(TEXTE DE LECTURE):
Avec Witness 4, les informations récupérées cette fois sont celles de satellites observant la comète Neowise. La nuit du 23 au 24 juillet, alors que la comète est au plus près de la Terre sur sa trajectoire, Michael Begg a mis en œuvre son programme habituel ; dans le même temps, Ben Ponton (Zoviet*France) récupérait des informations sur la qualité de l’air à Newcastle où il réside, ainsi que des field recordings et des relevés géophoniques. L’association du haut et du bas, de l’espace et du tellurique, de la comète et des planètes, répond visiblement à celle des deux musiciens. On entend une différence sensible avec les trois premières œuvres, et c’est assurément dans le geste supplémentaire qu’elle réside, celui de Ben Ponton s’agrégeant aux vagues, aux veines de Michael Begg. Le doux crépitement de la matière en phase d’ignition ou, à l’inverse, de gel, tournoie doucement, recrée sa propre orbite dans la coupe striée d’harmoniques courts.
Michael Begg reste rarement seul, nous venons de le voir, et un regard sur sa discographie finit d’en persuader. La conclusion de sa série Witness, la fin de sa campagne de transformation de la veille en musique – profitons au passage de la polysémie du mot « veille » que nous offre la langue française – lui a fait associer un trio à cordes œuvrant déjà au sein de sa nouvelle formation à géométrie variable Black Glass Ensemble. Pour ce cinquième volet, Begg évoque le concept de Solastalgie qui selon lui définit la vie contemporaine. C’est un type de souffrance apparentée à l’angoisse, causé par les catastrophes et les changements environnementaux. Ainsi toute la série élabore une façon de puiser dans différents paramètres environnementaux, lesquels présentent des indices normaux ou troublés, et se donne pour tâche de les fixer en une forme de beauté liée à l’affect, appelée art. C’est peut-être ce qui donne à cet ultime volet un timbre particulièrement mélancolique.

(DONNÉES):
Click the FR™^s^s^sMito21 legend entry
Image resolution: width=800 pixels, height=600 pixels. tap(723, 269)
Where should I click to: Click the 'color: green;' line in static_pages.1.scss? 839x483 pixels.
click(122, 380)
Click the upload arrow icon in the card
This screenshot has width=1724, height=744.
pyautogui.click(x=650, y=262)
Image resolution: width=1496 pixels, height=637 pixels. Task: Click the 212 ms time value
---
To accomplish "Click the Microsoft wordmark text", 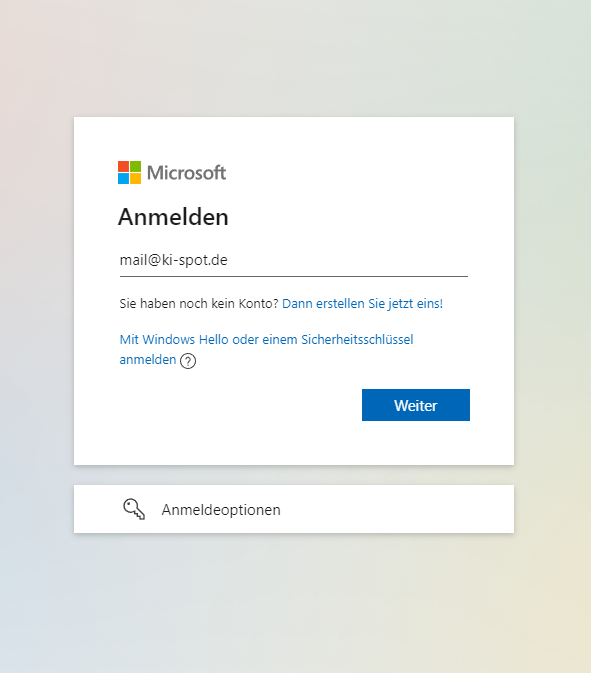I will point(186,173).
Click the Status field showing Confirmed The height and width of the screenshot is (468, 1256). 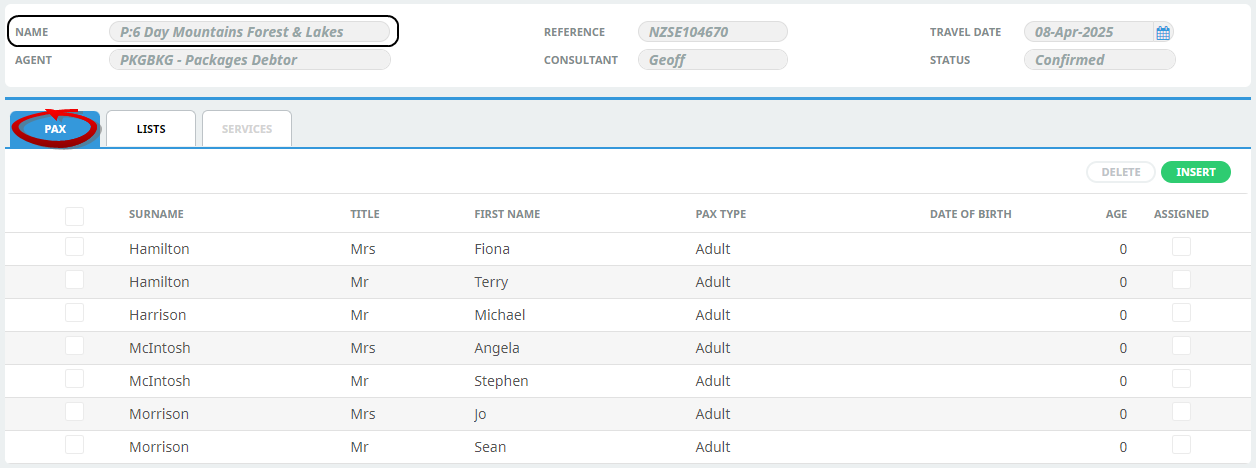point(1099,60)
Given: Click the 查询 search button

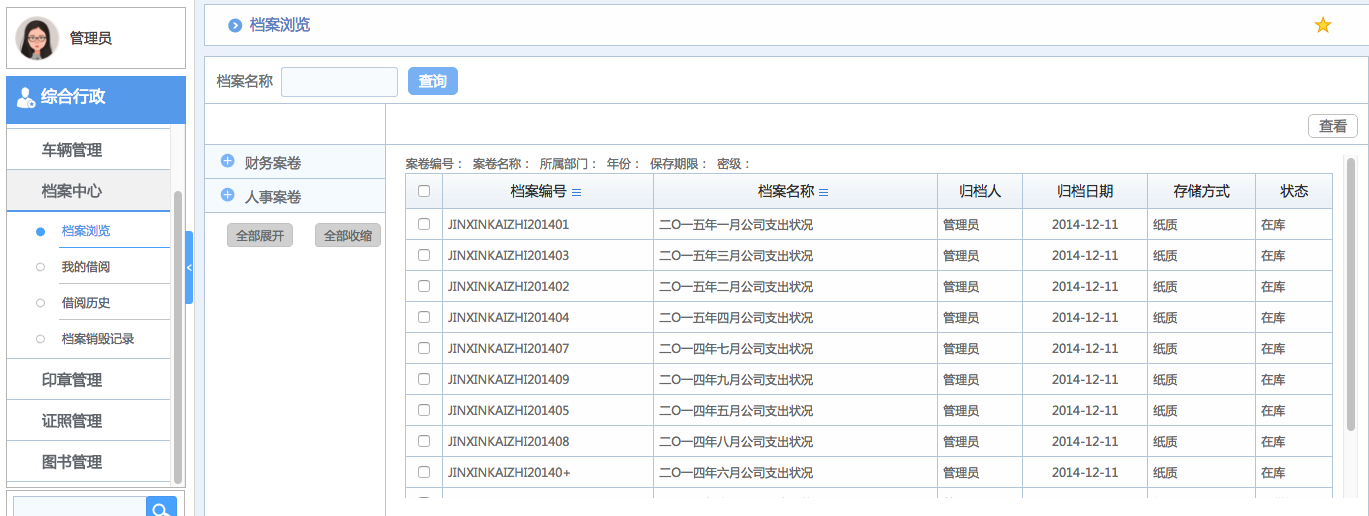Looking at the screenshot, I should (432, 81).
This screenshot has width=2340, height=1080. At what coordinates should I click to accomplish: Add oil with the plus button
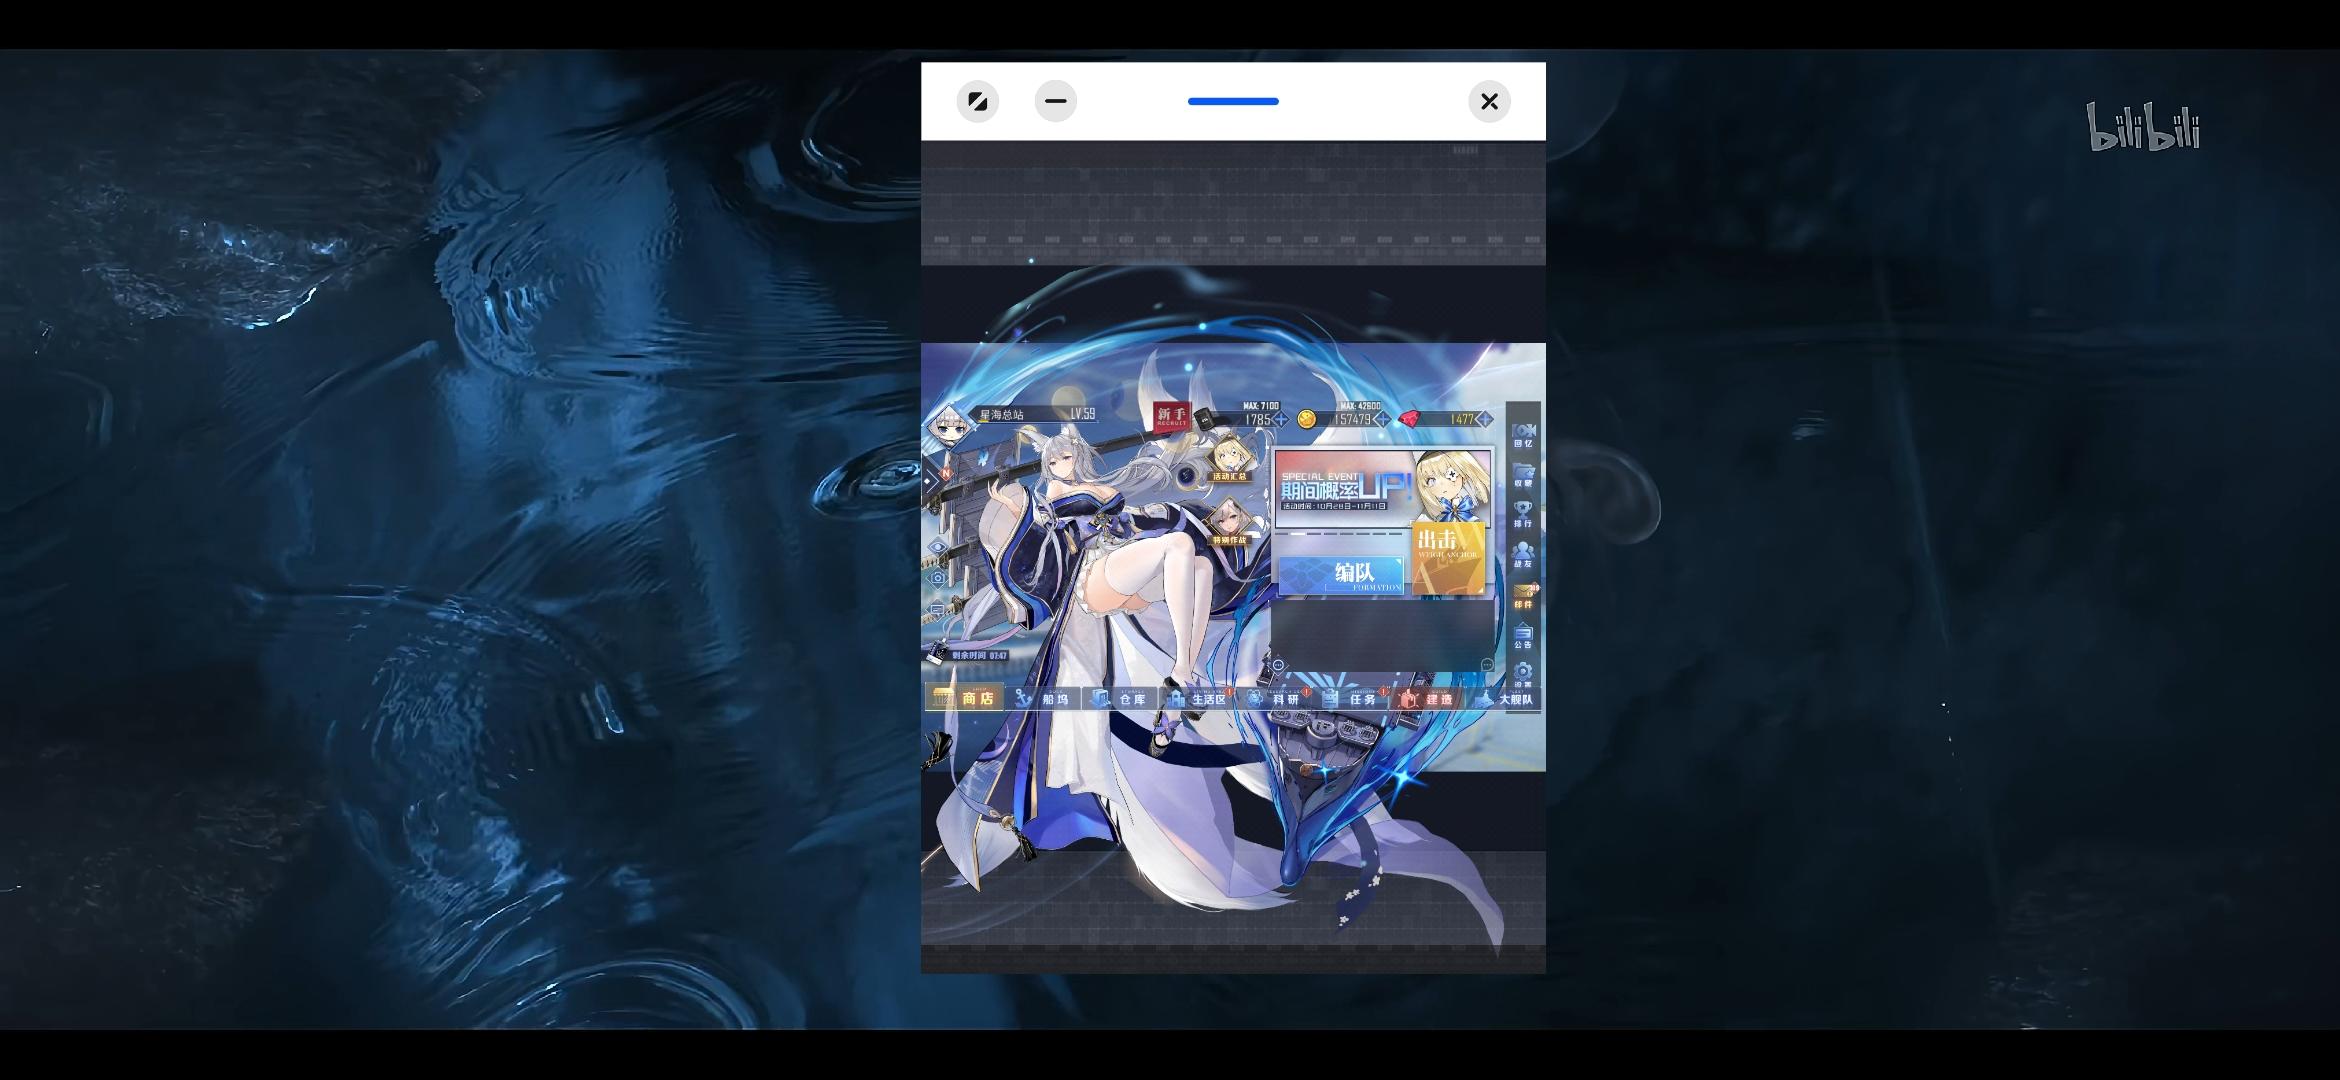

(EXERCICE):
Prolongez le texte consacré à la série Witness de Michael Begg en reprenant juste après sa dernière phrase.

(RÉSULTAT):
Ici ce sont des relevés de qualité de l’air qui ont servi et ont conditionné les sons utilisés et leur traitement. Plusieurs endroits du monde ont ainsi été scannés, rapportés, convertis, et donnent leur nom à chacun des six morceaux. À cela s’ajoutent des sections de cordes, improvisées par le trio. La respiration qui sourd des pièces est effectivement volatile ; du bourdon modulé s’épanchent les courtes phrases de violon et violoncelle, miroitant comme dans le tube néon le font les gaz rares. Dans cette brume tissée de vagues en camaïeu, la lumière filtre bien, mais juste assez pour assurer le dessin des formes et la distribution des sons les plus graves en voyage d’harmoniques, glissandos crépusculaires et fantômes de mélodies.
En fait c’est dans le temps du rêve que ces veines et ces marbrures vont glisser l’écoute, qui reste une écoute solitaire, encore prise par l’écho du confinement, mais où l’on distingue par endroit le mouvement des nuages. La silhouette est claustrée mais la fenêtre reste ouverte, le ciel est lourd de nuées mais la lune y filtre ; entre elle et nous tous ces engins qui veillent et enregistrent, et l’autre veilleur, le musicien, plus bas, les pieds auprès du sol, qui convertit les ondes.
Ambient master
Interrogé il y a plusieurs années sur le choix des dix disques sans lesquels il ne pourrait vivre, Michael Begg s’était retranché, après un long et solide argumentaire, sur un seul, une œuvre pour lui matricielle, la seconde face de Discreet Music où Brian Eno, réinterprète le Canon en ré majeur de Pachelbel. C’est avec Discreet Music qu’Eno commence de théoriser ce qu’il appelle « Ambient Music », concept qu’il affirmera dans les notes de pochette de Music For Airports. Ce terme d’Ambient Music, conçu en opposition à la musique environnementale de Muzak, entend définir la possibilité d’une musique d’ameublement (pour reprendre l’expression déjà avancée par Satie[2]) qui dynamise tant l’environnement que l’auditeur, sans que celui-ci soit retenu par des événements musicaux. Eno termine ce petit manifeste par ces mots : « it must be as ignorable as it is interesting » (« aussi discrète qu’intéressante »).
Placer Witness dans cette perspective permet de mieux comprendre pourquoi Begg l’affirme comme sa « première œuvre ambiante ». Alors que la plupart de ses compositions portent avec elles, au moins à l’état fantôme, une direction narrative, Witness ne répond à aucune intention de composition.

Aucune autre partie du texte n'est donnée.